What you have to do — For the listing below, output exactly the lines from the line with "Viewport: 1362px width, 837px height." up to and including the line with "You are a computer-use agent. The height", and no other lines.

════════════════════

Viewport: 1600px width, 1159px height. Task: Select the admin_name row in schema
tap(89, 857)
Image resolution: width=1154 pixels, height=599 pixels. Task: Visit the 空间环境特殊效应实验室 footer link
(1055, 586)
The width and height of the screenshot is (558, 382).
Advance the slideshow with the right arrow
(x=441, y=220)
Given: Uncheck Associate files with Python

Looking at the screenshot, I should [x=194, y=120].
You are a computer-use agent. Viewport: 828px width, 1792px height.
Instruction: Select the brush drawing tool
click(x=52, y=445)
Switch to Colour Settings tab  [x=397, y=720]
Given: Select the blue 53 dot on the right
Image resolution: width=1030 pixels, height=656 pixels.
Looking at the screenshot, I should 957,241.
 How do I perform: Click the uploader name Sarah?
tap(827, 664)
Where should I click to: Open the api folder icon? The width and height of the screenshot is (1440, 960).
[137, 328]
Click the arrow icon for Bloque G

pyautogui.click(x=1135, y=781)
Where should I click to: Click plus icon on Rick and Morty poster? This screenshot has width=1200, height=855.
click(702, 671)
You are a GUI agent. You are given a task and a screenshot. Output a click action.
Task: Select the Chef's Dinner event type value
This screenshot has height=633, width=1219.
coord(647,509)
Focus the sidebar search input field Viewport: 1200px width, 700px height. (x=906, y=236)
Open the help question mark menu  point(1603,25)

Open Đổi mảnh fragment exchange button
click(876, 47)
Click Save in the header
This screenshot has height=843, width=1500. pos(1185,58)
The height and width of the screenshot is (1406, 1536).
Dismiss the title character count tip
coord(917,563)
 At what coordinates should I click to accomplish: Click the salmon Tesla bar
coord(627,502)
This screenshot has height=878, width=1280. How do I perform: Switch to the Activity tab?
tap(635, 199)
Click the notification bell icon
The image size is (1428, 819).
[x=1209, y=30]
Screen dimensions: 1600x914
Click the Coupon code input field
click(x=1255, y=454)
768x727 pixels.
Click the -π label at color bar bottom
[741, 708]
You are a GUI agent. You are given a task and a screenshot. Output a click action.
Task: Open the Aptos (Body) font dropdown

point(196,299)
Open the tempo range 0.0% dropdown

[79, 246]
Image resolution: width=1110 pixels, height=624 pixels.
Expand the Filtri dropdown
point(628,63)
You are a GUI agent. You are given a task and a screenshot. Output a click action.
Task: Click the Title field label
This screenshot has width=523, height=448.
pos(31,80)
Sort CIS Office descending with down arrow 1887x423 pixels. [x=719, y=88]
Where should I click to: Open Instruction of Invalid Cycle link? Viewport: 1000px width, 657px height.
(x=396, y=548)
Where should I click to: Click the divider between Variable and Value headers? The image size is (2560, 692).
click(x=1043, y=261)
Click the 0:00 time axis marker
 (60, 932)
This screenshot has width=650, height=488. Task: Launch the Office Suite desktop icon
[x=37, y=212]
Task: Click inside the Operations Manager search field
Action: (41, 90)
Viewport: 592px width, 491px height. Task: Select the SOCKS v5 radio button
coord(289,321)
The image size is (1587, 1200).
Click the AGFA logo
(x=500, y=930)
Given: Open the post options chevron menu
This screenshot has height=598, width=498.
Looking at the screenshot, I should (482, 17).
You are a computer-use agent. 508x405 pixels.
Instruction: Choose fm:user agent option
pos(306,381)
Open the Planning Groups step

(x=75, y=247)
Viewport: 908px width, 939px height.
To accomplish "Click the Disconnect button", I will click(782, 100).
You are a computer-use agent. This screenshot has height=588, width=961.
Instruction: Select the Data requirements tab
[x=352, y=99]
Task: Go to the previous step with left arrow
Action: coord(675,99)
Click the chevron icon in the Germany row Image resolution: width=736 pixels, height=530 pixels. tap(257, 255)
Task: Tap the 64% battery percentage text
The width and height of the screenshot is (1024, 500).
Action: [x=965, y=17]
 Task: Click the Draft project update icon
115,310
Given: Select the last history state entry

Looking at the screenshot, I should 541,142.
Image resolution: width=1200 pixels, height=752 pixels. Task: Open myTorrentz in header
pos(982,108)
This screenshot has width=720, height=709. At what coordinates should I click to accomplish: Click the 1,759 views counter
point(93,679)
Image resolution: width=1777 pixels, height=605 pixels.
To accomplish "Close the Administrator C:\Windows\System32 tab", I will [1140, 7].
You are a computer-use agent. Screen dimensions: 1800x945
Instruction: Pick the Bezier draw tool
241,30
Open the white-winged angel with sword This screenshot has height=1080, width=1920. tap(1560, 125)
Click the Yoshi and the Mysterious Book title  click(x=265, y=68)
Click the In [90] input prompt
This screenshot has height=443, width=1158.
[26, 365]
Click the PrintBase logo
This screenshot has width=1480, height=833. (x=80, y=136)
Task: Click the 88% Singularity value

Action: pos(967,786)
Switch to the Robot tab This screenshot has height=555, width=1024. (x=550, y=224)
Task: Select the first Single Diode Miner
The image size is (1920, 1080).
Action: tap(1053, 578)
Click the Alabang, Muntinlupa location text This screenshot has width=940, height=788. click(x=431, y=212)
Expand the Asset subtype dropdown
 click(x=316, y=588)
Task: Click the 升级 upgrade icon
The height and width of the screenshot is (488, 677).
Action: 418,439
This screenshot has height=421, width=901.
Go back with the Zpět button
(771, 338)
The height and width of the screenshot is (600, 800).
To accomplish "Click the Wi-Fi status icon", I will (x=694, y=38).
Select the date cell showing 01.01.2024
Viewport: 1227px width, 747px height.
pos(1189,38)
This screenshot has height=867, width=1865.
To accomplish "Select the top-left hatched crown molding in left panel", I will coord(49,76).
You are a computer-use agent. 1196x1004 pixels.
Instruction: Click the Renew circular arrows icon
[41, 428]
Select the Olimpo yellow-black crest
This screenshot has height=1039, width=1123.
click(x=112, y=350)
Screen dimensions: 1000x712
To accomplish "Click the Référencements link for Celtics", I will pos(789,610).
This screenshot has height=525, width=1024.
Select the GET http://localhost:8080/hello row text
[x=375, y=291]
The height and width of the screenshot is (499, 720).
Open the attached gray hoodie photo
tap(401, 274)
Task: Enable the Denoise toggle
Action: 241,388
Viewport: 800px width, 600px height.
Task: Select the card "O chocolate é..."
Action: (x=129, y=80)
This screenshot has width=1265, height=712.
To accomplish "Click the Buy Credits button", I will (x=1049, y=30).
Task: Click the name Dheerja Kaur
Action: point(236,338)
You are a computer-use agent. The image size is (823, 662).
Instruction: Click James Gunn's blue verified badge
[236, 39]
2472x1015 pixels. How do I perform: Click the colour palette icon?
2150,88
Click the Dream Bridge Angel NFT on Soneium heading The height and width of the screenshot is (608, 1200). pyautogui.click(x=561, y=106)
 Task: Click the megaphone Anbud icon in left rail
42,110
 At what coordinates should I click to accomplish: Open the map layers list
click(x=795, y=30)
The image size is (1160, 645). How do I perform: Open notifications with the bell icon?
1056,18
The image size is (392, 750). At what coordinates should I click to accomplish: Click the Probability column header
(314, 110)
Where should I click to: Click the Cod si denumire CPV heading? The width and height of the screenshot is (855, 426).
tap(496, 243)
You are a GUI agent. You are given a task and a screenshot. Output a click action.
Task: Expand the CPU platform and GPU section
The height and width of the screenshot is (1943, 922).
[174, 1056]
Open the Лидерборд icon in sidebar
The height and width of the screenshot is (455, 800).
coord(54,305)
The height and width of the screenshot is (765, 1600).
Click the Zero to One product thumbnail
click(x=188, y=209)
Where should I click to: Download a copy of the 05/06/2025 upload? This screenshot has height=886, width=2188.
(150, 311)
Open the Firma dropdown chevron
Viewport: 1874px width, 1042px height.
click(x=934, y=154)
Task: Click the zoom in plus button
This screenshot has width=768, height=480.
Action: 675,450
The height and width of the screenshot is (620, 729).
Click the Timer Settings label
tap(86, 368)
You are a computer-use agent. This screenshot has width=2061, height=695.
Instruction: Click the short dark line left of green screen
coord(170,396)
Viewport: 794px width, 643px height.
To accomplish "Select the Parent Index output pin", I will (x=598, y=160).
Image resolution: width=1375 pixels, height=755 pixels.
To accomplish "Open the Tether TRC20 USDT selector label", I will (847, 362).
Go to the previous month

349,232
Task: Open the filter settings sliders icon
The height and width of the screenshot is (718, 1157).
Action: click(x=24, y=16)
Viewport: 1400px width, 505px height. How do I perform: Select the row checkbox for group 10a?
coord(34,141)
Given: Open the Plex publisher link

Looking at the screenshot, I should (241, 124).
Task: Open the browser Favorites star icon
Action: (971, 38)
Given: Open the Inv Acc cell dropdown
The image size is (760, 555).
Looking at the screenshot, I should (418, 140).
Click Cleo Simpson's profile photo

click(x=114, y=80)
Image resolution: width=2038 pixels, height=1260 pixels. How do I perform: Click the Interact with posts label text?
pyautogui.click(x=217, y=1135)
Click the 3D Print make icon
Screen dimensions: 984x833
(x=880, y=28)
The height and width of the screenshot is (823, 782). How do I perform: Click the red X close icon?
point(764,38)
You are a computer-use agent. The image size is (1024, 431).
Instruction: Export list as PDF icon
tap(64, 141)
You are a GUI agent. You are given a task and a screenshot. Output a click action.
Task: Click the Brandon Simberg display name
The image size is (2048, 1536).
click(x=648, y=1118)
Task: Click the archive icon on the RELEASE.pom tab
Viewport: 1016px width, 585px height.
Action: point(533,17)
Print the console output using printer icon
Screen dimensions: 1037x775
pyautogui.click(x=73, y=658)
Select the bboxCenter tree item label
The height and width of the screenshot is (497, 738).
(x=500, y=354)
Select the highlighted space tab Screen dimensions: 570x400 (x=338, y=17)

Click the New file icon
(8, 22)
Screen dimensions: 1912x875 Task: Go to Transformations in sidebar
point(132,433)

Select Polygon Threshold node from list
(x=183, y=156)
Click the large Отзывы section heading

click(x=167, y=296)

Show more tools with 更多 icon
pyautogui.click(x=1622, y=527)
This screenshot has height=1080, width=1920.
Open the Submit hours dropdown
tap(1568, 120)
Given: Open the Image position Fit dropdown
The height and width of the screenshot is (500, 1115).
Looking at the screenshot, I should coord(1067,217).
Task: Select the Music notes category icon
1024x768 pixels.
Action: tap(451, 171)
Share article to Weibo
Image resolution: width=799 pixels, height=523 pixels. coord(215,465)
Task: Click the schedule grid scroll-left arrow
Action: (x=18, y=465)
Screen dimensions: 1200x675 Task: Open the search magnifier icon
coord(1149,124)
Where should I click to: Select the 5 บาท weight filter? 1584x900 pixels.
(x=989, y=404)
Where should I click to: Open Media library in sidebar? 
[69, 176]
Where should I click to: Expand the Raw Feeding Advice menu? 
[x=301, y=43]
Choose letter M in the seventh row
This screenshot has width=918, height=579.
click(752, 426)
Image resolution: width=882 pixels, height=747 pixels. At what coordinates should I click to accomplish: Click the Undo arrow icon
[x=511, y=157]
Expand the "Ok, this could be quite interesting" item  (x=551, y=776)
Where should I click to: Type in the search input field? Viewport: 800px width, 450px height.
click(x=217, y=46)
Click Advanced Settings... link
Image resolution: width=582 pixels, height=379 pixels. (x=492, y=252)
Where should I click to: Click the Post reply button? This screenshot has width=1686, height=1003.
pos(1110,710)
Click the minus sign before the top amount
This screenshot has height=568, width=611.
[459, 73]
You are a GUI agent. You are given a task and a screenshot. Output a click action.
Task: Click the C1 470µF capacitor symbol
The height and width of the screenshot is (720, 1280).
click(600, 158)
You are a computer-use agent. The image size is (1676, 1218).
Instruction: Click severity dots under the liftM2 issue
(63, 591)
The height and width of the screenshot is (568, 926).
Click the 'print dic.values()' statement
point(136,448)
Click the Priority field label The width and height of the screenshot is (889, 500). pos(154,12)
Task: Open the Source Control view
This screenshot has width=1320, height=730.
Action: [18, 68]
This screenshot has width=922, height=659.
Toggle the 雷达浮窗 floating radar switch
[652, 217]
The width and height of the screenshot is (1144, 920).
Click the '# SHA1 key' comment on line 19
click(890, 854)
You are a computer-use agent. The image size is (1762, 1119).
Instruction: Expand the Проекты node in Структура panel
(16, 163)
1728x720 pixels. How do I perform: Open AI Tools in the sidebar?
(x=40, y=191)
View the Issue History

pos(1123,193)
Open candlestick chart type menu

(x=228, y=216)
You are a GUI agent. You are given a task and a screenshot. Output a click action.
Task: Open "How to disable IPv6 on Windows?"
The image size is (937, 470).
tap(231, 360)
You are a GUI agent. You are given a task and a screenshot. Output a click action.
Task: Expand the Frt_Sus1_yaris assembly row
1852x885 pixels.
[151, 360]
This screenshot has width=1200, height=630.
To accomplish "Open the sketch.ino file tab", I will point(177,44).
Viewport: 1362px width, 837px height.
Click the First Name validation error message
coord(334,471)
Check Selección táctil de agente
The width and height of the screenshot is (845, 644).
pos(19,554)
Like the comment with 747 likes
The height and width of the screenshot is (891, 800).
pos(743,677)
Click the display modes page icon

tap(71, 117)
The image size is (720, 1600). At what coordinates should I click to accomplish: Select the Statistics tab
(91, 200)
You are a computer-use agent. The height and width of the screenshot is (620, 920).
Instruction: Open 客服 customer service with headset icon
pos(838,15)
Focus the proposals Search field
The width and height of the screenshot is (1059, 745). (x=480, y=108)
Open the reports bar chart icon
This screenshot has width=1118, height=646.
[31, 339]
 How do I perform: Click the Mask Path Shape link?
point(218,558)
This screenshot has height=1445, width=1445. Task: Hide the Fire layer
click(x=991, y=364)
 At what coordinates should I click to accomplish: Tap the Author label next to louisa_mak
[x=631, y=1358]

════════════════════

Task response —
Viewport: 1362px width, 837px height.
Click the First Name validation error message
coord(334,471)
Check Selección táctil de agente
The width and height of the screenshot is (845, 644).
pos(19,554)
Like the comment with 747 likes
The height and width of the screenshot is (891, 800).
pos(743,677)
Click the display modes page icon

tap(71, 117)
The image size is (720, 1600). At what coordinates should I click to accomplish: Select the Statistics tab
(91, 200)
You are a computer-use agent. The height and width of the screenshot is (620, 920).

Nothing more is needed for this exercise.